Why should I go electric? Internal combustion engines (ICEs) are Rube-Goldberg machines consisting of many different systems with hundreds of moving parts. It is no wonder that in the more than 100 years of their existence they still only retain an average efficiency of 18-20%. ICEs generally do not reach peak torque until a few thousand RPMs and the narrow power-bands have created a need for complex transmissions to deliver the power at varying speeds. Conversely, electric motors are able to deliver peak torque at zero RPM and have such wide power band that a transmission only adds unneeded complexity and weight. Electric drivetrains are so simple, practically maintenance free and have very few moving parts so that you can spend more time driving them and less time and money maintaining them and repairing them.

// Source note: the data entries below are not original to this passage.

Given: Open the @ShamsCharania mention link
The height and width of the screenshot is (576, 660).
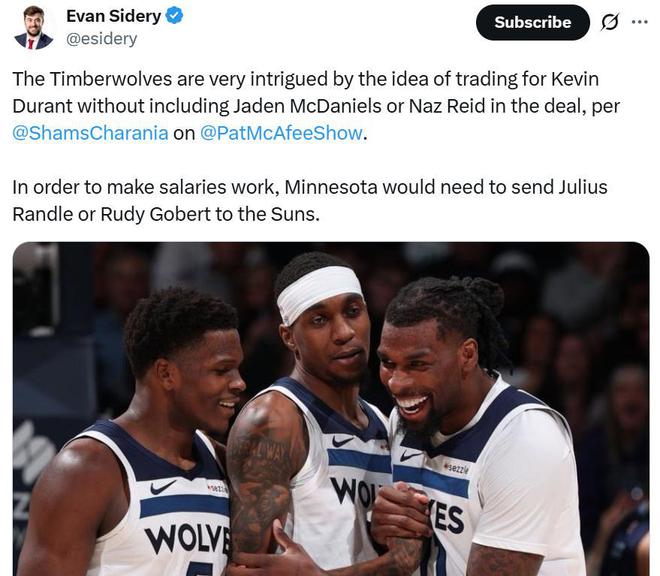Looking at the screenshot, I should pyautogui.click(x=90, y=133).
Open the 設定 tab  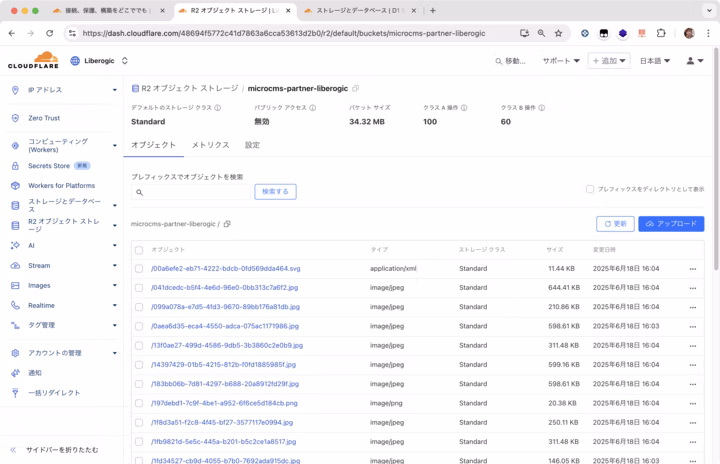[x=252, y=145]
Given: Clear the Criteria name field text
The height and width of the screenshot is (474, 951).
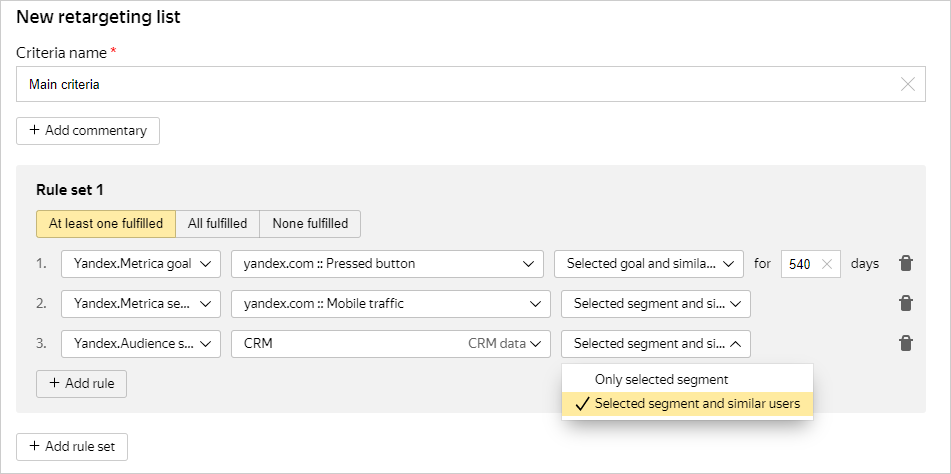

If power is generated from coal, what makes an electric vehicle 'greener' than my gas vehicle? The simple answer is, it is much easier and more efficient to control the emissions of a couple of smoke stacks of a coal-fired power plant as compared with the hundreds of thousands of tailpipes driving around LA. Although gasoline is slightly more efficient than coal power, only 40% of Los Angeles' power is generated from coal with the remainder coming from nuclear and renewable sources. Additionally, this does not account for the emission generated in sourcing our petroleum, nearly 75% of which comes from overseas. Furthermore, Los Angeles has committed to coal-free power by 2020 with 40% coming from renewable sources.
But my motorcycle already gets 50mpg. Isn't the pollution less as compared with my SUV? Not necessarily. Although motorcycles are much more fuel efficient, they lack that advanced emissions control systems that larger vehicles are able to implement. Motorcycles only account for 1% of miles traveled in California yet they account for 10% of passenger vehicles' smog-forming emissions.